In 1979, Swarup went on sabbatical at the Very Large Array (VLA) in New Mexico, where studied jets and hot spots.
During the 1980s, he studied the polarization of radio cores of galaxies and quasars.

===Giant Metrewave Radio Telescope (GMRT) ===
Beginning in 1985, Swarup began construction of the Giant Metrewave Radio Telescope (GMRT), at Khodad near Pune. The telescope was completed in 1997. Inspired by the Very Large Array, and the Arecibo Telescope, GMRT contains 30 steerable parabolic dishes, each of them 45m in diameter, arranged in a Y-shape array over a 25 km area.
Using a novel SMART (Stretched Mesh Attached to Rope Trusses) design concept, GMRT is highly versatile. It is the world's largest radio telescope for the detection of frequencies in the range of 130–1430 MHz and has been used by researchers from over 40 countries. GMRT was recognized as a key historical achievement in electrical and electronic engineering and given IEEE Milestone status in 2020.

One of the concerns behind the development of the GMRT was the question of dark matter and the nature of the universe. A sensitive radio telescope at an appropriate frequency (327 MHz) was needed to test predictions about whether the universe contained hot dark matter (HDM) or cold dark matter (CDM).
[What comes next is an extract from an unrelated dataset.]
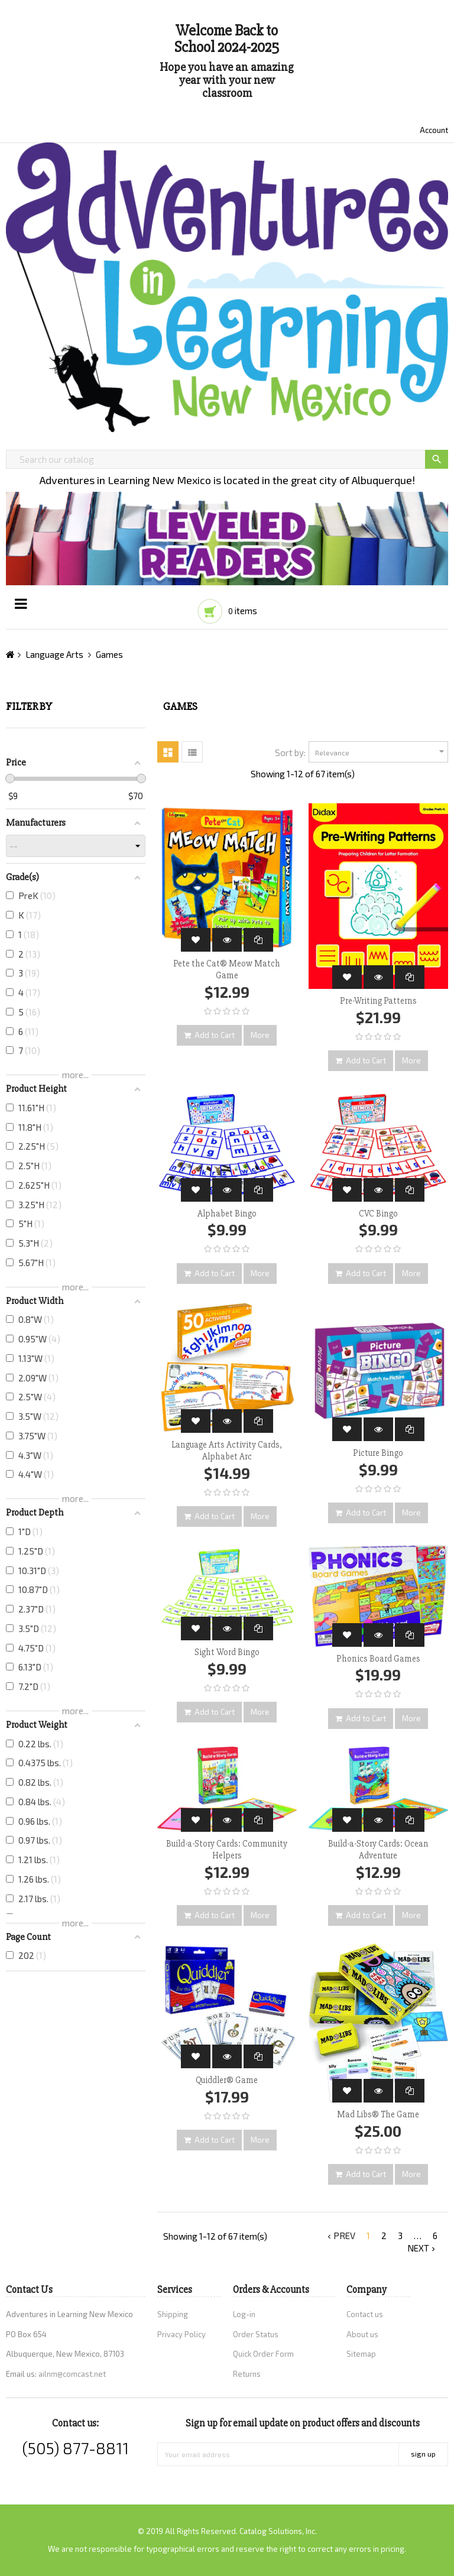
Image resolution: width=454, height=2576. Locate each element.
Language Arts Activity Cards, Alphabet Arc (226, 1450)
Swarup has used the GMRT to observe the emission and absorption of atomic hydrogen from objects in the early Universe, examine the cosmic cold spot, and study radio emissions from Venus.

== Awards and memberships of technological committees ==

Membership of professional societies:
Royal Society, London;
Royal Astronomical Society, London;
Indian Academy of Sciences;
Indian National Science Academy;
National Academy of Sciences, Allahabad, India;
Third World Academy of Sciences;
Indian Geophysical Union;
Maharashtra Academy of Sciences;
Institution of Electronics & Telecommunication Engineers;
Indian Physics Association;
Indian Physical Society;
International Academy of Astronautics;
Pontifical Academy of Sciences;

Positions held:
Astronomical Society of India (President 1975–77);
International Astronomical Union (IAU) (President, Commission 40 on Radio Astronomy, 1979–82);
Executive Committee, Inter Union Commission for Frequency Allocation (IUCAF till 1995);
IAU Working Group for Future Large Scale Facilities (1994–2000);
chairman, Indian National Committee for International Union of Radio Science (URSI) (1986–88 & 1995–97);
Post-detection Sub-Committee of SETI of International Astronautical Federation (chairman, 1994–98);
chairman, URSI Committee for Developing Countries (1996–2002);
URSI Standing Committee for Future General Assemblies (1999–2002).
Editorial Boards, Indian Journal of Radio & Space Physics (1990–2000),
National Academy of Sciences, India; (1997–2000).

Awards:
1973 Padma Shri;
1972 S.S. Bhatnagar, Council of Scientific & Industrial Research, India;
1974 Jawaharlal Nehru Fellowship for 2 years;
1984 P.C. Mahalanobis Medal, Indian National Science Academy;
1986 Biren Roy Trust Medal, Indian Physical Society, Calcutta;
1987 Dr. Vainu Bappu Memorial Award, Indian National Science Academy;
1987 Tskolovosky Medal, Federation of Cosmonautics, USSR;
1987 Meghnad Saha Medal, National Academy of Sciences, India;
1988 TWAS Prize in Physics;
1990 John Howard Dellinger Gold Medal, International Union of Radio Sciences;
1990 R.D. Birla Award in Physics, Indian Physics Association;
1991 FIE Foundation Award for Eminence in Science & Technology, Ichhalkaranji, India;
1993 Gujar Mal Modi Science Award, Modi Foundation, India;
1993 The C.V. Raman Medal, Indian National Science Academy;
1994 Sir Devaprasad Sarbadhikari Medal, Calcutta University;
1995 M.P. Birla Award, Birla Institute of Astronomy and Planetarium Sciences, Calcutta;
1999 12th Khwarizmi International Award, Iran;
2001 H.K. Firodia Award;
2005 Herschel Medal of the Royal Astronomical Society;
2006, Lifetime Achievement Award by the University of Pune;
2007 Grote Reber Medal;
2007 Presidents Medal by the Indian Science Congress;
2009 Homi Bhabha Award for Lifetime Achievement by the Prime minister of India.

==Personal life==
Prof. Govind Swarup was married to Bina Swarup and resided in Pune, India. He had one daughter and one son. His daughter Anju Basu is married to Rajiv Basu and his son, Vipin Swarup is married to Natasha Swarup.

Swarup had an elder brother in Kanpur, Mahesh Swarup Agarwal, who was an industrialist.